Seharusnya Arsyad bersuka cita ketika cucunya lahir. Dia bahkan sudah menyiapkan sebuah nama untuk sang cucu: Aco. Tapi cucu lelakinya itu meninggal dunia tak lama kemudian akibat gangguan pernapasan.

Belum tuntas kesedihannya, sang kakek dihadapkan masalah pelik.

Baca juga: Kisah Pilu Kakek di Makassar Gendong Jenazah Cucunya Pakai Ojol Sejauh 53 Km

Pihak Rumah Sakit Umum Pusat (RSUP) Dr. Tadjuddin Chalid, Makassar, menyediakan ambulans, namun tidak gratis.

Arsyad kebingungan. Dia tak memiliki uang sebesar Rp800.000 untuk menyewa ambulans. Padahal dia harus segera pulang membawa pulang jenazah cucu kesayangannya.

“Iya [tidak mampu bayar mobil jenazah]. Saya tidak sanggup. Pekerjaan saya mancing,” ungkap Arsyad kepada wartawan Darul Amri di Makassar yang melaporkan untuk BBC News Indonesia.

Beberapa orang yang berada di dekatnya kemudian membayar tukang ojek online untuk mengantar kakek dan jenazah cucunya agar bisa pulang.

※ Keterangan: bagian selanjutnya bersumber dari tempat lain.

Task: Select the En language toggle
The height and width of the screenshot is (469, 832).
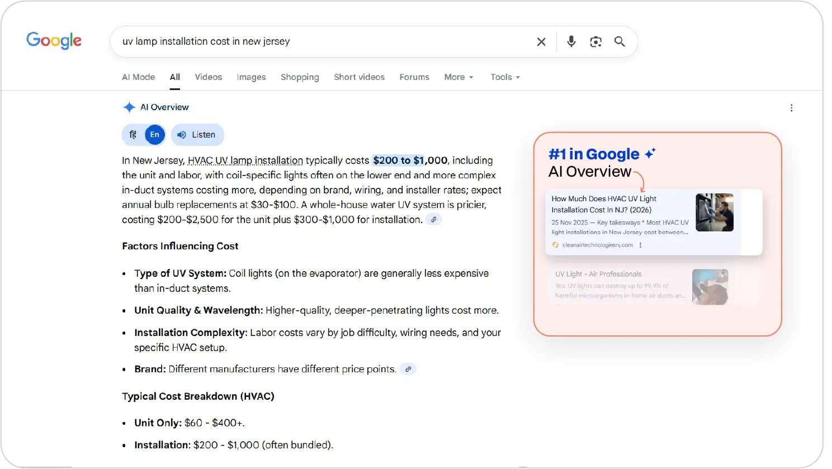Action: (x=155, y=135)
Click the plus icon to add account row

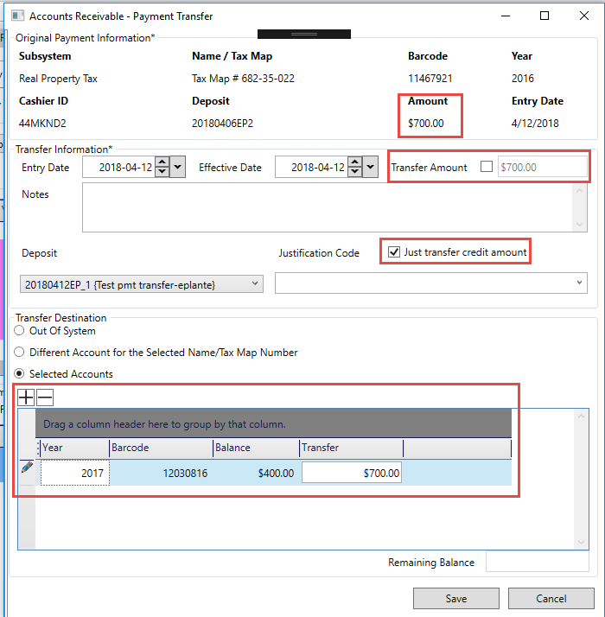[x=26, y=398]
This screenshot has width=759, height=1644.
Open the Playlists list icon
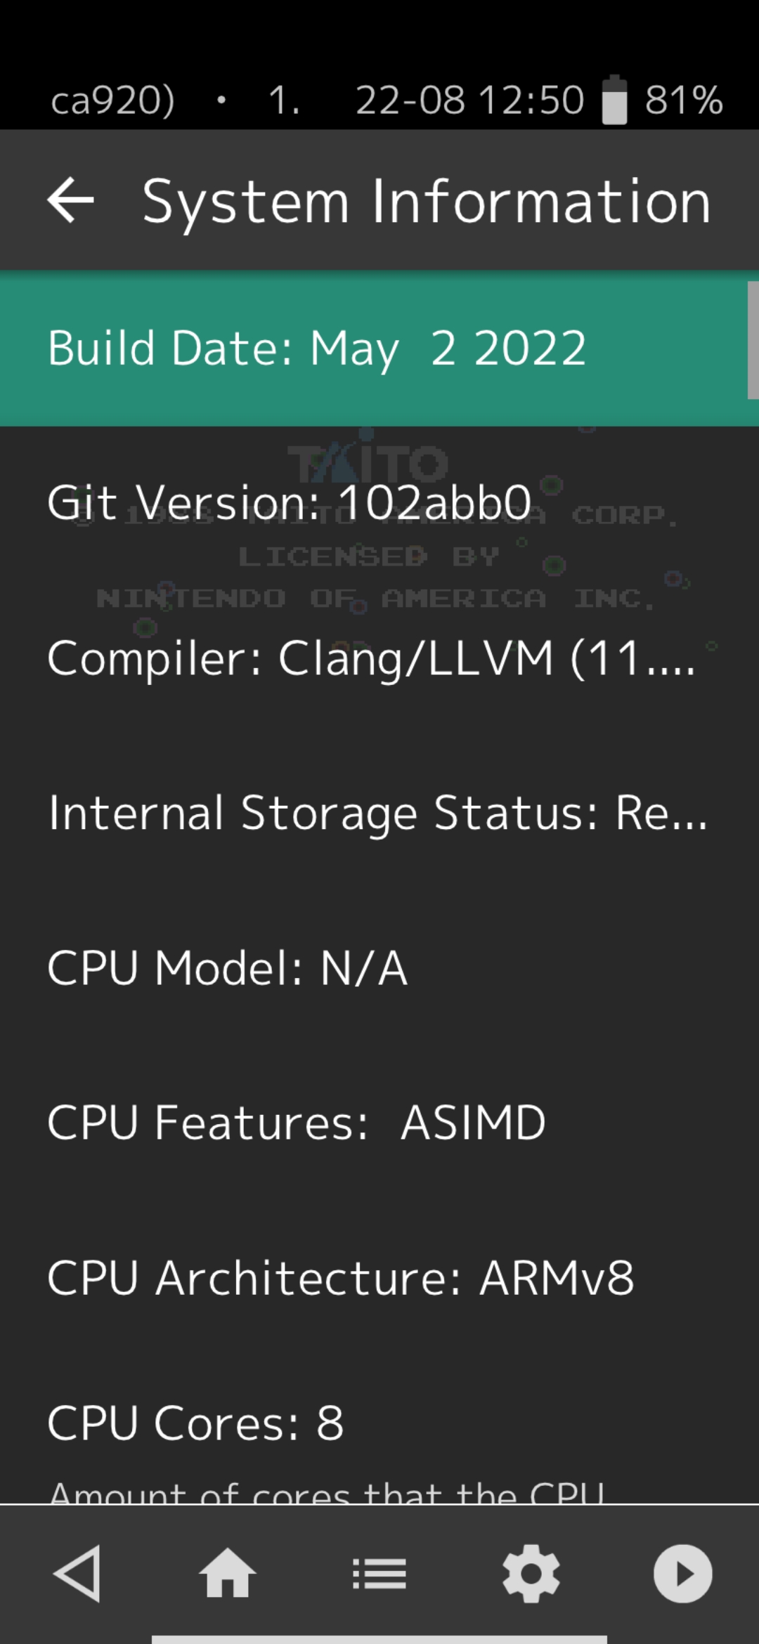(x=380, y=1574)
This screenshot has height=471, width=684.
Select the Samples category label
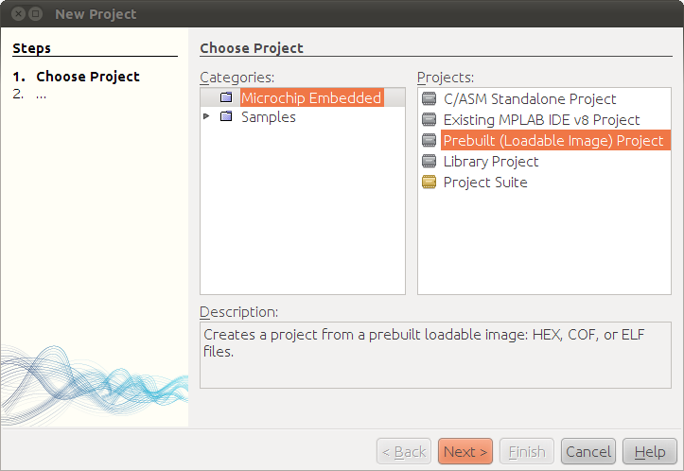(269, 117)
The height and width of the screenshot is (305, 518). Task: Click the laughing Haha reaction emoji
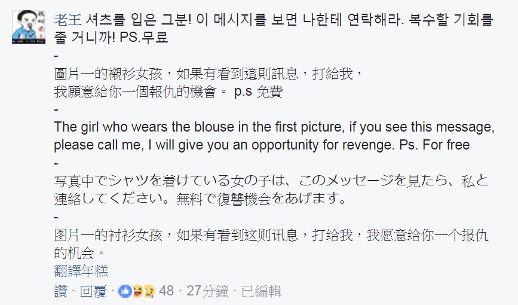click(x=136, y=291)
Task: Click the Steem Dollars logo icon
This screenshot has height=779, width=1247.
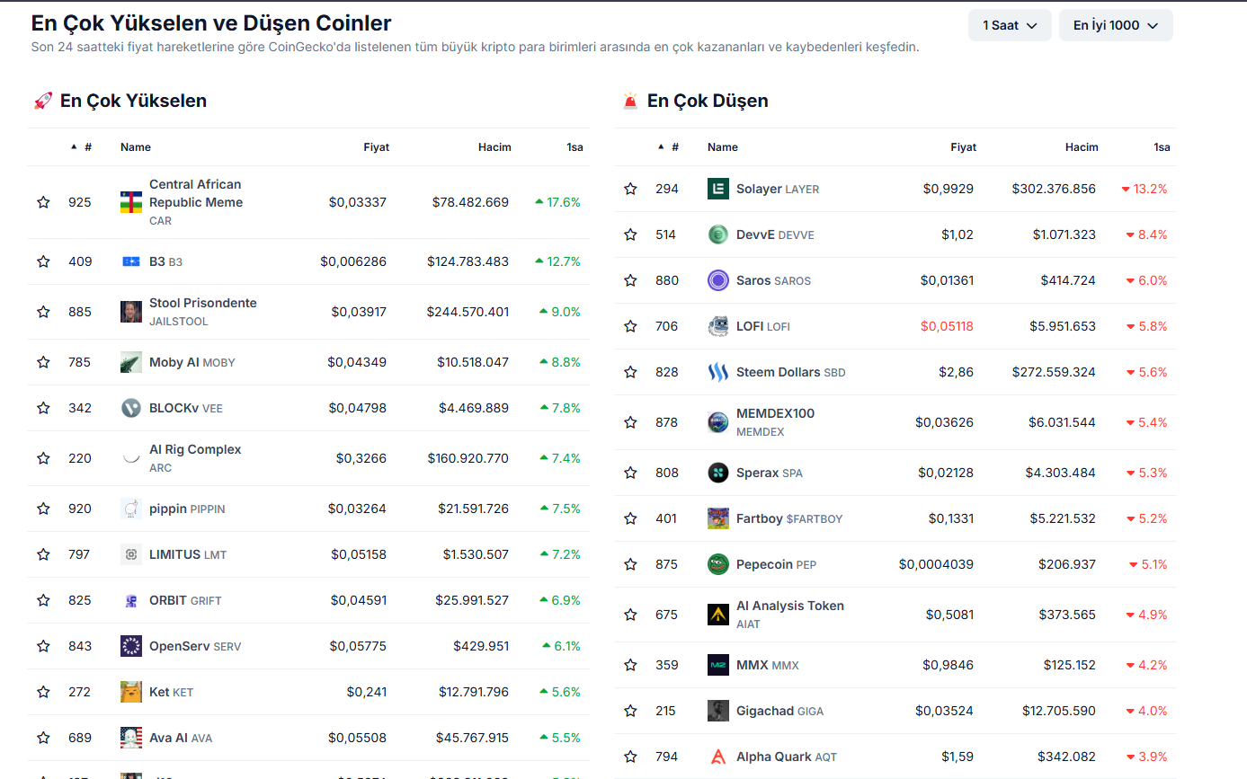Action: click(x=717, y=372)
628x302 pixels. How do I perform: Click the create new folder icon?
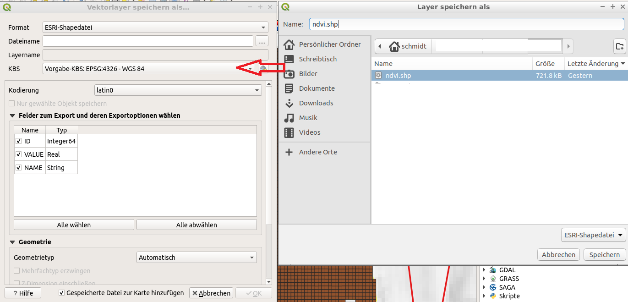pyautogui.click(x=619, y=46)
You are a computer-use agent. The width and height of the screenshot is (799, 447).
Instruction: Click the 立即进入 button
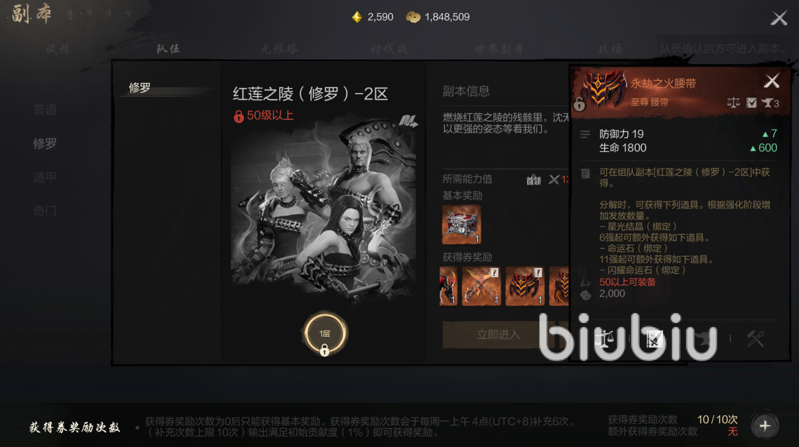(x=498, y=335)
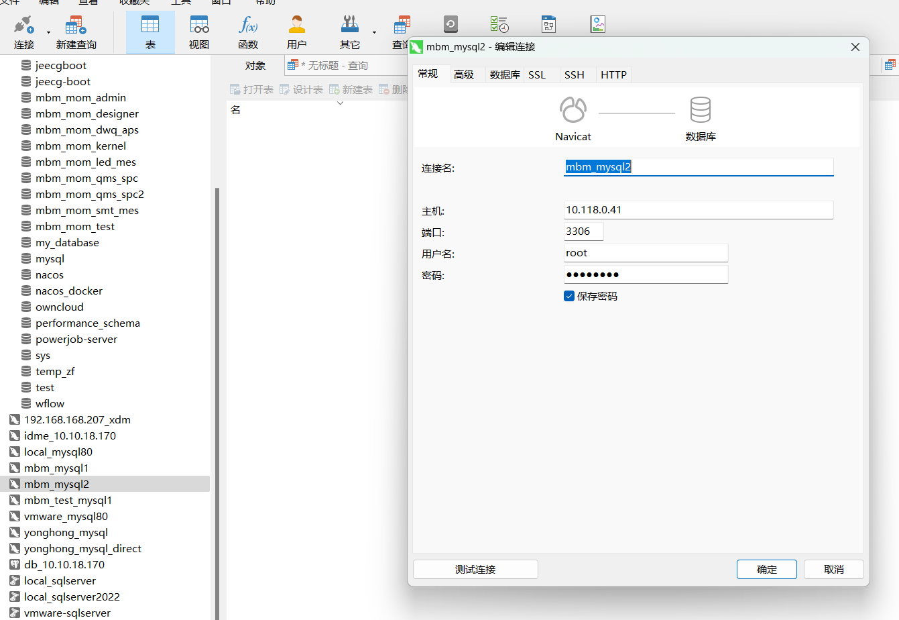Screen dimensions: 899x620
Task: Switch to the 高级 tab
Action: point(463,74)
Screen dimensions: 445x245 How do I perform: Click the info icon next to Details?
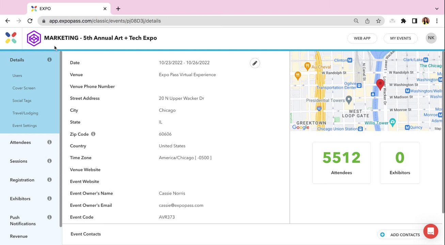pos(49,60)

Diantar sopir ojek online bernama Darmawansyah, mereka kemudian menempuh perjalanan sekitar 30km.

Mereka meninggalkan Kota Makassar menuju rumah keluarga sang kakek di Pulau Sarappo Caddi, sebuah pulau kecil di gugusan Kepulauan Spermonde, perairan Selat Makassar.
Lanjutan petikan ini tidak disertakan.